**Aim of the task**
Nothing other than the lines from the one containing "The height and width of the screenshot is (350, 490)." through the last line of the data below should be output, each reproduced exactly.

[Data supplied Boundary: Start]

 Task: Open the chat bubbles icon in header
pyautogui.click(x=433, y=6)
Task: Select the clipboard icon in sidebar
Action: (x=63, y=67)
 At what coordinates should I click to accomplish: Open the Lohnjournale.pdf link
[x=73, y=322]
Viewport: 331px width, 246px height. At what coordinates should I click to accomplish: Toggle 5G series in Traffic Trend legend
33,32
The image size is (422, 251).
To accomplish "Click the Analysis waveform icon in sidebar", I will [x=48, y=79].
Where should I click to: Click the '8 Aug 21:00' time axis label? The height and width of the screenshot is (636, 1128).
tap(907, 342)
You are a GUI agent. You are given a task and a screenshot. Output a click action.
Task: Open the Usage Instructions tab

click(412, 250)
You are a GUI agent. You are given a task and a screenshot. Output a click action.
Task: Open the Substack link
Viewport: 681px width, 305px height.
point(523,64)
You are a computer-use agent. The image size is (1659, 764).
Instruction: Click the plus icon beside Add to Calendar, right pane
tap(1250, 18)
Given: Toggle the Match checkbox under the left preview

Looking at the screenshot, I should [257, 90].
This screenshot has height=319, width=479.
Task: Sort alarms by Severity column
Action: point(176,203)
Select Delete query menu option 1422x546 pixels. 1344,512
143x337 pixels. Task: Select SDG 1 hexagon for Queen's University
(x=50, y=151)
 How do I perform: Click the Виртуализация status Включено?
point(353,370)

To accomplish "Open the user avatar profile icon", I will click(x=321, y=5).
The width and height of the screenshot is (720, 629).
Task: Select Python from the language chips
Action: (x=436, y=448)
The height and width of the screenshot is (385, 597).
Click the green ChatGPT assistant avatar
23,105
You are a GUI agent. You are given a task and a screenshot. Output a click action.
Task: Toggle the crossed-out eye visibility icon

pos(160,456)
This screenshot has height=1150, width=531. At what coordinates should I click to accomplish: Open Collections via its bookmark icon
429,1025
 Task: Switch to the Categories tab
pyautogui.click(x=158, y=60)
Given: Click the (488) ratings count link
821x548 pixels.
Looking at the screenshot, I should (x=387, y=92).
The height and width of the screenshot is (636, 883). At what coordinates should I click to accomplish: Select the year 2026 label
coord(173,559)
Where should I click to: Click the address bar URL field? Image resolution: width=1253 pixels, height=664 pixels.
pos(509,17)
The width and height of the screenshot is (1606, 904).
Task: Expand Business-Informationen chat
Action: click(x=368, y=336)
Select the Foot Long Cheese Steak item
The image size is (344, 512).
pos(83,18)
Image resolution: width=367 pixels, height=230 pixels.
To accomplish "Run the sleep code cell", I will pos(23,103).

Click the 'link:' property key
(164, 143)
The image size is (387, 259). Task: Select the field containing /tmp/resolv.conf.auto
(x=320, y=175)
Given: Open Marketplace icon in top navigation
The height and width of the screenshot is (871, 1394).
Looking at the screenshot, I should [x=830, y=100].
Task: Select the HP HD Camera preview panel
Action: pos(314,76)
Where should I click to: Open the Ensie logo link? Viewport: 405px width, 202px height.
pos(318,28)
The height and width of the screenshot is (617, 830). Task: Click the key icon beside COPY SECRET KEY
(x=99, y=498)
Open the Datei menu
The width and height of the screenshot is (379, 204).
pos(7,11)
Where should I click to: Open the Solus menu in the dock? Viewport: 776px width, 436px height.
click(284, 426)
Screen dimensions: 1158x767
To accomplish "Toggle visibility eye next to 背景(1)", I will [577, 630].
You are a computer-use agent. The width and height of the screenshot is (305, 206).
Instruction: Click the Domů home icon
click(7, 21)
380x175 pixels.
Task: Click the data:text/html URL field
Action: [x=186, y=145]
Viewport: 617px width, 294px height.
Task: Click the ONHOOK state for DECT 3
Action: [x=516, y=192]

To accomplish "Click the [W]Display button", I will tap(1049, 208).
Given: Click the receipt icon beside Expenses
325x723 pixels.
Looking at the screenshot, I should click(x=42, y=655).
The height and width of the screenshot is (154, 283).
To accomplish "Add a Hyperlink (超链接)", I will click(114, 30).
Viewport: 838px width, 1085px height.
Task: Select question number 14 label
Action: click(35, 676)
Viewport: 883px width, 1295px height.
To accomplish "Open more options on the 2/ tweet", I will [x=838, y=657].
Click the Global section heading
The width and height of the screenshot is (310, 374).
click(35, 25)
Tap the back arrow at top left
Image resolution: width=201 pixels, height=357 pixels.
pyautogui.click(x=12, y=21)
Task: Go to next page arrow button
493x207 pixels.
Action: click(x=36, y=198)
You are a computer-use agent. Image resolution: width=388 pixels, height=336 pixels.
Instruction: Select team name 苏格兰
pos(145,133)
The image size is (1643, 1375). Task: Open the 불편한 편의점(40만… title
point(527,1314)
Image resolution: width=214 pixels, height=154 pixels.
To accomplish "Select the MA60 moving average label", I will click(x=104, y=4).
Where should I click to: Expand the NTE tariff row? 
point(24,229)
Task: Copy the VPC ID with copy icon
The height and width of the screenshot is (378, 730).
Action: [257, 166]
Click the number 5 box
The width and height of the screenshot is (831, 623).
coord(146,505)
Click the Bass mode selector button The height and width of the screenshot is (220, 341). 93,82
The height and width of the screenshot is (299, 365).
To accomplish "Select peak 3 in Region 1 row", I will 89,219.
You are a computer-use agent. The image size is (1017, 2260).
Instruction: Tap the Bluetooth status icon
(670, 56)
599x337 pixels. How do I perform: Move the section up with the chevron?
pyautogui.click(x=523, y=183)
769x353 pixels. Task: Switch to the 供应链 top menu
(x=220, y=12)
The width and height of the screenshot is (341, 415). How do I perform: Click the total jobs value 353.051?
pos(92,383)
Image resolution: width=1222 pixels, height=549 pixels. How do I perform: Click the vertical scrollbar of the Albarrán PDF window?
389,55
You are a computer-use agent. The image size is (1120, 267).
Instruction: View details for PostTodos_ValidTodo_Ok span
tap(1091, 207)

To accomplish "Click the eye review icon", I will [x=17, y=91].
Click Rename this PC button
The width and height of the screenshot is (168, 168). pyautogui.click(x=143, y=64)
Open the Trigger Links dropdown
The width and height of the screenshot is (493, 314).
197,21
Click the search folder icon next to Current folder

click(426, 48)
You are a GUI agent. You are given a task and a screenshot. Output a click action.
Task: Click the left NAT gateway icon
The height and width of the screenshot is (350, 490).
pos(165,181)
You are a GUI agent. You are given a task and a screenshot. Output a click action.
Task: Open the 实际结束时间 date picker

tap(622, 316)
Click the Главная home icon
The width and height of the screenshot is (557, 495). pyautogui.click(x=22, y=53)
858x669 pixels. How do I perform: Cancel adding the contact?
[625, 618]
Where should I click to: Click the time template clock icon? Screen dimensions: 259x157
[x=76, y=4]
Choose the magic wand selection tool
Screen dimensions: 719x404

[Data supplied Boundary: End]

**Response below**
The height and width of the screenshot is (350, 490).
pos(165,181)
You are a GUI agent. You are given a task and a screenshot. Output a click action.
Task: Open the 实际结束时间 date picker

tap(622, 316)
Click the Главная home icon
The width and height of the screenshot is (557, 495). pyautogui.click(x=22, y=53)
858x669 pixels. How do I perform: Cancel adding the contact?
[625, 618]
Where should I click to: Click the time template clock icon? Screen dimensions: 259x157
[x=76, y=4]
Choose the magic wand selection tool
Screen dimensions: 719x404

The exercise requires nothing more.